Lav has written over 160 academic and literary books, his latest being Nandita Abhinav(Novel-2025),'Ekantvas mein Zindagi' (Laghukatha Sangrah). His academic works are well received, with university students doing PhD and MPhil work surrounding his books -- Shikron Se Aage ( Novel ) and Ladkiyaan Chhoona Chahti Hain Aasmaan (a collection of poems). Lav has also edited some of his books, along with translating other non-self publications.
- Nandita Abhinav (Upnyas) published in 2025 was released on 20th July 2025

==Works and honours==
A recipient of numerous awards related to Hindi literature, including the Lifetime Achievement Award by Sarv Bhasha Trust on 20th July 2025, Life Time Achievement Award by General Mohyal Sabha and Sahitya Sabha Kaithal, Manav Seva Samman, and Eklavya award, his more well known works include:

- Shikhron Se Aage (novel- literally, "Beyond peaks")
- Anubhootiyon Kee Aahaten (collection of poems, literally, "The approaching footsteps of sensations")
- LarhkiyaAn Choonaa ChaAhtee Hain Aasmaan (collections of poems- literally, "Girls want to touch the sky")
- Phulvaree (songs for children- literally, "A garden of flowers")
- Band Darvaazon Par Dastaken (short stories- literally, "Knocking on locked doors")
- Salaam Dilli (short stories- literally, "A salute to Delhi")
- Pathron Se Bandhe Pankh (short stories- literally, "Feathers tied to stones")
- Khidkiyon Par Tange Log (short stories(ed)-literally,"People Looking from Windows"
- Papa ji kee Rail
- Icecream Ke Badal
- Barse Badal Jhama Jham
- Valmiki Ramayan *Mahabharata *Budhcharit Education.

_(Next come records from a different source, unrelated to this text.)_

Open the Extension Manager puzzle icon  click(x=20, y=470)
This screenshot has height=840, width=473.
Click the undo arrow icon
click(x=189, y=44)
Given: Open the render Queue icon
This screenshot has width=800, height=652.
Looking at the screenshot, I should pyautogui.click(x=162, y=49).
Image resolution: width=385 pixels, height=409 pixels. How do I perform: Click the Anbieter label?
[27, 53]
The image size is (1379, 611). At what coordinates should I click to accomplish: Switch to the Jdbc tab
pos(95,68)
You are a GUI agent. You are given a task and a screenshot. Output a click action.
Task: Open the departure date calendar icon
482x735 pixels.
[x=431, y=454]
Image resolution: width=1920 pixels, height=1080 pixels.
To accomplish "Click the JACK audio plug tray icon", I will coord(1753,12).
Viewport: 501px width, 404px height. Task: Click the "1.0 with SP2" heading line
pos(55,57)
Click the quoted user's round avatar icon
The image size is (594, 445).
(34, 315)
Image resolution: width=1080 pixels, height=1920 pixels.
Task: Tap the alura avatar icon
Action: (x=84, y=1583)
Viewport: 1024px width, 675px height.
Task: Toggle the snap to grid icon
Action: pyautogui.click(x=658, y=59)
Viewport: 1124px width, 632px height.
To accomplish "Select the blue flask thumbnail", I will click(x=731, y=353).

His book Hindi ke Pratinidhi Saahityakaaron Se Saakshaatkaar, a collection of interviews with writers representative of Hindi literature, was released by the Vice President of India, Dr. Shankar Dayal Sharma on 9 February 1990.

He has been honored with the Life Time Achievement Awards by GMS and BBMI, as well as Vidya Sagar, Vidyavachspati, Kabir Samman, Bhartendu Harishchandra Samman, Mohyal Gaurav and more. About 70 organizations thus far have commended him for his contributions in literary, social and educational fields.